Convert every line of the entries below into a two-column Markdown table headed No. and Line. Number the rows and leave out blank lines.

[Records]
────────────────
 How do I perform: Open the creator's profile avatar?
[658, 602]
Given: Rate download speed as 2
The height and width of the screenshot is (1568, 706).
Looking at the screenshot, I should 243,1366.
────────────────
RESPONSE TO THE EXERCISE:
| No. | Line |
|---|---|
| 1 |  How do I perform: Open the creator's profile avatar? |
| 2 | [658, 602] |
| 3 | Given: Rate download speed as 2 |
| 4 | The height and width of the screenshot is (1568, 706). |
| 5 | Looking at the screenshot, I should 243,1366. |